E ela,linda, então aconselha a jovem Zanele a ficar na cidade, onde ela pode ser o que quiser, porque no vilarejo ela só seria a mulher de alguém e Zanele parece ter entendido o conselho, mas pede ajuda ao namorado de Patricia, que ela não sabe, mas é um comerciante de mulheres, para tentar um emprego de dançarina na TV, deixando Patricia muito enciumada, pois tem a impressão de que  Zanele quer lhe roubar o homem e a filha, e a manda embora de sua casa, mas o garoto que vive nos fundos acolhe a adolescente e eles conseguem ver a cena matinal em que Patricia tem que acordar um bêbado que foi dormir na porta da sua casa e a mulher chora de desespero

Desespero de Patricia

Falso teste para TV

Mas Zanele vai aprendendo a lidar com as dificuldades e, sempre com a ajuda do amiguinho e da priminha, vai redescobrindo sua própria beleza, que é cada vez mais valorizada.
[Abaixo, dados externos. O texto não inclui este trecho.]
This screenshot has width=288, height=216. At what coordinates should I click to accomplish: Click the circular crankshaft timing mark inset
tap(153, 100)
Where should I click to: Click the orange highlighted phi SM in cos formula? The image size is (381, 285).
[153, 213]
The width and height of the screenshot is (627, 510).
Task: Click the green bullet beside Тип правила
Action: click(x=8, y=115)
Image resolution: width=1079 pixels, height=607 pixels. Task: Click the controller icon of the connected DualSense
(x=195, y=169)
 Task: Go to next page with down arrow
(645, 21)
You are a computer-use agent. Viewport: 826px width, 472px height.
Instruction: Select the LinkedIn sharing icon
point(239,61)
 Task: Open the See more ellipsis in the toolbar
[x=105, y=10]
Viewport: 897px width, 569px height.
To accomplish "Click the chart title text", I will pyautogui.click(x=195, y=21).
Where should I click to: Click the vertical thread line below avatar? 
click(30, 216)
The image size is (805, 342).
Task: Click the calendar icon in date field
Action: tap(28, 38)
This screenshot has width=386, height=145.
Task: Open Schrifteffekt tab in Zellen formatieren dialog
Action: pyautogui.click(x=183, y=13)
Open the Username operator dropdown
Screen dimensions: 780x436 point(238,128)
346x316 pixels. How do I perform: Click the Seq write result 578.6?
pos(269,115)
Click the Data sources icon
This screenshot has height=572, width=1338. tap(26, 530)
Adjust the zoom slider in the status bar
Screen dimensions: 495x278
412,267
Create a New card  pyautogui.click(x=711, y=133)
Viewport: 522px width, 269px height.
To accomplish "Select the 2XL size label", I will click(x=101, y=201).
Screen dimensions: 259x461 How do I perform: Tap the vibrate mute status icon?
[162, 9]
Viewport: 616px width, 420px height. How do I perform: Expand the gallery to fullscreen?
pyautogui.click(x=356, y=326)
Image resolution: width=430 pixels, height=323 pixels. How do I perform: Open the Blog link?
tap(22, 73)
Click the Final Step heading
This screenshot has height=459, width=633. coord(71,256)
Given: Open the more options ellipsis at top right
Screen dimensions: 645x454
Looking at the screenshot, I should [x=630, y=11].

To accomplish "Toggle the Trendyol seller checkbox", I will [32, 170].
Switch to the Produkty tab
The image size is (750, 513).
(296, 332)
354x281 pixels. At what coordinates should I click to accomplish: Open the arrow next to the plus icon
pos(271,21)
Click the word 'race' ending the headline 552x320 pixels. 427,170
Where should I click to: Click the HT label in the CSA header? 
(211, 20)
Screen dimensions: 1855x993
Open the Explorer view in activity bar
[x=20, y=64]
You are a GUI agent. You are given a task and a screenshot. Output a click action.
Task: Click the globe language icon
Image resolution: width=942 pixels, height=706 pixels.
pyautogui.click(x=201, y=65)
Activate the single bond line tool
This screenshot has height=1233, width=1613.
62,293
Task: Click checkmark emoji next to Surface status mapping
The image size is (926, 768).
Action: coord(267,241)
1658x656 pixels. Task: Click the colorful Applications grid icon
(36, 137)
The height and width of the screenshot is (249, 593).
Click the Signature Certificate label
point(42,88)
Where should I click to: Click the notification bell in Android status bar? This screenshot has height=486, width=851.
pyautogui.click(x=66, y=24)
As cenas protagonizadas por sua beleza e juventude são muito impactantes

Arrumando-se










E a mais bela cena do filme é a de seu abraço no seu jovem amiguinho , dois sobreviventes

Abraço dos sobreviventes

3-      A história Nhlanhla e a inocência perdida


Nhlanhla saindo do trem

O jovem Nhlanhla é talvez a personagem mais inocente do filme, bastante simples o interiorano chega atraído por uma proposta de emprego de um primo, mas não sabe que tipo de trabalho vai ter que fazer. É recebido por dois homens que dizem estar à serviço do primo, mas eles o prendem e batem muito no menino, em cenas fortes de dor e desespero, e como o pobre Nhlanhla não sabe porque estão fazendo aquilo e só lhe resta implorar por socorro
Nhlanhla é torturado

Quando o primo chega, enfim, fica sabendo que o trabalho que tem que fazer é matar um homem, o que ele diz que não consegue fazer, mas o primo e os seus comparsas o ensinarão. Como o rapaz é resistente a ideia de assassinar, o primo o leva até um lixão, mostra pessoas miseráveis e alerta que, caso ele não faça o serviço, aquele será o seu destino 
Ou você mata, ou vira morador de lixão

Não vou contar o final de Nhlanhla,  só que o que acontece com ele encerra a narrativa e dele e dos outros personagens. Um excelente filme, amei!